In the main the photographs are the usual Victorian colonial fare of formal studio portraits of white settlers (Master Percival Thomas Scott), the standing or sitting subjects posed with props on linoleum floors against rolls of plain paper or painted backgrounds staring straight into the camera lens or obliquely off into the distance. Harding’s portraits never flatter to deceive: “Harding’s sitters are also largely unsmiling. But their faces are alight, staring down the camera, eyes aflame. Sometimes they look peevish, bored or exhausted. There seems to be little inclination towards idealisation. Harding refused to retouch his photographs as other commercial photographers did. Faces are weathered and freckled; clothing is often ragged, mended or borrowed, illustrating the hardships of colonial life… The women, men, children, families and other groups who sat for him are shown with sensitivity and honesty.”2

Occasionally the framing is more interesting, as in the negative space which surrounds the profile portrait of [Miss] Scott (Between 1870-1889, below), the placement of the figure within the pictorial frame in Mrs Gillen (1870s, below), or the closeness to the subject so that the strong face fills the frame in Unidentified Maori man, with moko, Whanganui district (1860s, below). Group photographs are also taken outdoors against hanging rug or fabric backdrops which are pinned to the exterior of weatherboard houses, probably as Harding travelled around the district or was commissioned to take the family portrait. As with other colonial portrait photographs from around the world, treasured possessions such as photographs, sewing machines, clocks, birds, bibles, and books are placed on covered tables to signify their importance in the colonists lives.

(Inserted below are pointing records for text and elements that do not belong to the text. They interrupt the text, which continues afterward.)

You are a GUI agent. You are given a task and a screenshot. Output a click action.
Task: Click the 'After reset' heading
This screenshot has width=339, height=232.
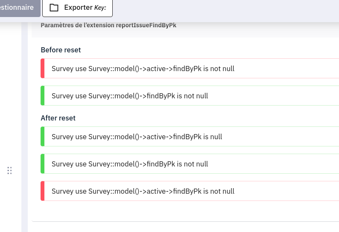pyautogui.click(x=58, y=118)
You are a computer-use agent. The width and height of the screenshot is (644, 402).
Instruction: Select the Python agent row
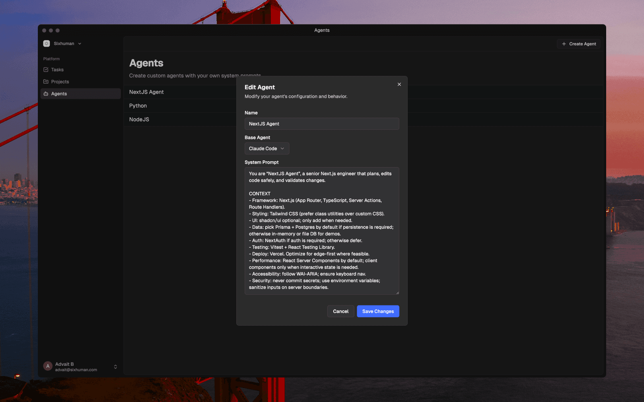tap(138, 105)
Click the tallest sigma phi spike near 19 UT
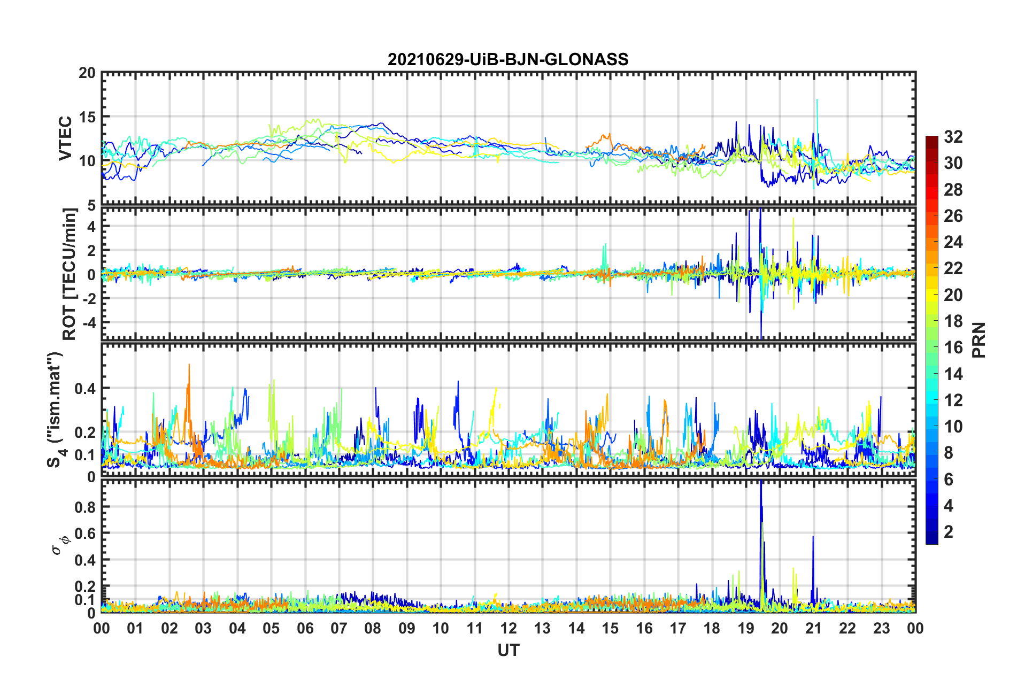 pos(761,484)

What is undeniable is the wonderful, casual yet almost crystalline presence that Harding’s sitters possess… no doubt due to his perception as a human being and a photographer, to his association with the community in which he lived, and to the clarity of the glass plate negatives that he produced. In this regard you only have to look at the portrait of Mr Plampin (17 August 1883, below) in all his Dickensian glory to understand what a great photographer William Harding was… in his ability to convey with perspicacity the personality of the sitter, that bright spark that was their life.

Through his portrait textures and tonalities there is a sense of the people who populate that place, but more than that, there is a sense of our own fragility and mortality. A feeling of anOther existence for our life if we had been born into such worlds. It is a little disappointing then that none of Harding’s many photographs of pairs of men are present in the exhibition, such as the photograph with the dog on the front of the book Mates and Lovers: A History of Gay New Zealand by Chris Brickell (2009), which is a Harding image (see photograph below).3 Hidden histories indeed!

As interesting, and just as problematic, are the portraits by a white photographer of the Māori and their artefacts, indigenous Polynesian people of mainland New Zealand (Aotearoa). First of all can I say that I am not an expert in the field of colonial photography of First Nations peoples including the photographs of the Māori of New Zealand. This is a complex and contested terrain requiring specialised knowledge of ancient histories, cultures and memories, where the reclaiming and becoming is being undertaken mostly by scholars and First Nations peoples and artists.

Having said that, what I can observe is that ALL photographic histories of colonised peoples – whether it be for example photographs of Indigenous Australians, indigenous people of the United States or African colonial photographs – are contested terrain which needs to be reclaimed by ancestors: from the posing of “conquered” people; to the gaze of a white male photographer; to the “impartial” gaze of the machine; to the possession of the body and artefacts of the possessed through the physicality of the photograph; to the scripting of a particular un/reality, a story photographers wanted to tell; to the scientific, anthropological measuring of physiognomies (anthropologists were interested in documenting hair styles and scarification marks, as well as tattoos, moko, and facial characteristics); to the representation of many cultural items and ancestors that have been stolen; to the photographs ability to “show us today some things that we may no longer have access to and give us a window into eyes of real human beings who were in the process of losing the lives they had known for centuries.”4 To name just a few terrains and identities that need to be reclaimed.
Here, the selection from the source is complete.